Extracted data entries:
- - -
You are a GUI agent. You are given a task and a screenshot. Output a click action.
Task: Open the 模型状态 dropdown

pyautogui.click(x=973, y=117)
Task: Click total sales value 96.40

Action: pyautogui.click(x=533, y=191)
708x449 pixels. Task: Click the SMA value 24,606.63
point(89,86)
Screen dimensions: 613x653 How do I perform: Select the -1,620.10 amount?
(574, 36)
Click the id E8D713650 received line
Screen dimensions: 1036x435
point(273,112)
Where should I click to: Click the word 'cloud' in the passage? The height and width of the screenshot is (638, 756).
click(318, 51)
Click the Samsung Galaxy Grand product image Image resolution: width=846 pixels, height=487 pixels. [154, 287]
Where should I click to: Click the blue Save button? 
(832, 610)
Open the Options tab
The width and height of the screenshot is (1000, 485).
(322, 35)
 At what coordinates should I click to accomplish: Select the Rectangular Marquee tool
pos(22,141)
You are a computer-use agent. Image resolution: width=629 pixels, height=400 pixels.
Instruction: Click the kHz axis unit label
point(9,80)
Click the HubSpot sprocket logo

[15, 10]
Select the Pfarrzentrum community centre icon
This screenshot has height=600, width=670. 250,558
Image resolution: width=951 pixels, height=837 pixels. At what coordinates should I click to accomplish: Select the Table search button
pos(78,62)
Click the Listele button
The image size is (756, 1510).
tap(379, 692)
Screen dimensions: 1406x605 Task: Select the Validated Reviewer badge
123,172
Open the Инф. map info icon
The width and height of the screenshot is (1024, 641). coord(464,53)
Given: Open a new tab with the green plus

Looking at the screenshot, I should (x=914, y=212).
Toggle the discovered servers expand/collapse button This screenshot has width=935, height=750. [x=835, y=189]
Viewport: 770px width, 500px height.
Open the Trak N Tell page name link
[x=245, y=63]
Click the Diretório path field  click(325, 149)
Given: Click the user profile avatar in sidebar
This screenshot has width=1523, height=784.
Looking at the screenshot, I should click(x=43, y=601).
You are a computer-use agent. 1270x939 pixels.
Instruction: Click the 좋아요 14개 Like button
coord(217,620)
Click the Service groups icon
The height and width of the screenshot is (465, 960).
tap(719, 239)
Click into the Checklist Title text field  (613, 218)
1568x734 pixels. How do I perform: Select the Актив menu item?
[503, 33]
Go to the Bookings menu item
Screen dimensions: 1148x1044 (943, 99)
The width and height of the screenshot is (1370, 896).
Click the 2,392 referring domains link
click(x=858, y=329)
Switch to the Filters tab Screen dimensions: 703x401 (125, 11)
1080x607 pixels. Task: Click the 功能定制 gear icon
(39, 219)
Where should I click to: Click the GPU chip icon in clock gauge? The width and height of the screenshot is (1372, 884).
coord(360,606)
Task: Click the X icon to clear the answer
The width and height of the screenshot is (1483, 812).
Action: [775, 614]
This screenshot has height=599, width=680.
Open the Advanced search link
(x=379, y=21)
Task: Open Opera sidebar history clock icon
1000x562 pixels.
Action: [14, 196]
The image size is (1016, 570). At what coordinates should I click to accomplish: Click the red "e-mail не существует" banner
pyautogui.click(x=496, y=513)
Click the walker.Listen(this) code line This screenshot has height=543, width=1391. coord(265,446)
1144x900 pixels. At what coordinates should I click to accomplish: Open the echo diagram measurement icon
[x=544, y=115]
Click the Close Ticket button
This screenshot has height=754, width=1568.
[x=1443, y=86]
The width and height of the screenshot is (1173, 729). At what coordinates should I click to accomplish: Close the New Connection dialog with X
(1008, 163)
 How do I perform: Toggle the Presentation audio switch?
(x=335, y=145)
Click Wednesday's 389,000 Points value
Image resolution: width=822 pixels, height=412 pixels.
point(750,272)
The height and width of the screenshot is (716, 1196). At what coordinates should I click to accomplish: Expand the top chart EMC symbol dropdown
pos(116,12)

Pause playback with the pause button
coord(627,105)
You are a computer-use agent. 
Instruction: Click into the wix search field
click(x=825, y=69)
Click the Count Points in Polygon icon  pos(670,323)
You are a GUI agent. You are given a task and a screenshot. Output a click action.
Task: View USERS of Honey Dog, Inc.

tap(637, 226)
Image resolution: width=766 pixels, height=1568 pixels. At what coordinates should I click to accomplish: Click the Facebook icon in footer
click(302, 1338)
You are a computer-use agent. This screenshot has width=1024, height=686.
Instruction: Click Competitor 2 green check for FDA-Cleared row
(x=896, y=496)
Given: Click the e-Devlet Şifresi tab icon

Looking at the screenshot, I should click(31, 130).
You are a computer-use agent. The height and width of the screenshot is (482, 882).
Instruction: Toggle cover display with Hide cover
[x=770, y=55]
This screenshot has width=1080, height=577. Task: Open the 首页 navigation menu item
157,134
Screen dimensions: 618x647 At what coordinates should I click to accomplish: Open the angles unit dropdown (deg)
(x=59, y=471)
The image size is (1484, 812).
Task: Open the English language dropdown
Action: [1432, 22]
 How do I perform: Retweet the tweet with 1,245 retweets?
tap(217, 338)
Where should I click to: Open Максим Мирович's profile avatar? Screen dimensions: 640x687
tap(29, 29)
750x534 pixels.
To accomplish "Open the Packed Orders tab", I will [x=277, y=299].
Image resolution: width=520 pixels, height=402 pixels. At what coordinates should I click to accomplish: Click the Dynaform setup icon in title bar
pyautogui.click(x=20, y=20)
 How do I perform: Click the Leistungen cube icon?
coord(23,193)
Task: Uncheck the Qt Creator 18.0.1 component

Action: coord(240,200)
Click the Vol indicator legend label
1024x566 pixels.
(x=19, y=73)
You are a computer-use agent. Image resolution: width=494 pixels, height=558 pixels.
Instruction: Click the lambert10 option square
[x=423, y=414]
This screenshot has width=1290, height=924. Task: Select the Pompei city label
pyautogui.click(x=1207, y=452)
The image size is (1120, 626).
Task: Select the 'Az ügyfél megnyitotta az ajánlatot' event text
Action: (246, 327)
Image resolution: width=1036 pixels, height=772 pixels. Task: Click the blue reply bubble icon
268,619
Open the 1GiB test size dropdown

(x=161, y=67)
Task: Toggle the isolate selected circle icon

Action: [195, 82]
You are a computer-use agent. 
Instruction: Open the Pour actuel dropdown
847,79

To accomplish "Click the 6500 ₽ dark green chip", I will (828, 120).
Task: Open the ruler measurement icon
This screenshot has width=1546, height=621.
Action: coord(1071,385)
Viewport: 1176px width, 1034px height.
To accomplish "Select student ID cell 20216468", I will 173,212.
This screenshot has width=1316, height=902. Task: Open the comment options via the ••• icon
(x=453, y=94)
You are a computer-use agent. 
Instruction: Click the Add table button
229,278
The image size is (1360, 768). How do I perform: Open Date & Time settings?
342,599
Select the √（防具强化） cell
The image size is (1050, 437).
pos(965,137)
- - -
◆ Exercise aim ◆
Figure out how many lines of the data hold "sidebar", and answer with the number only.

◆ Final answer ◆
2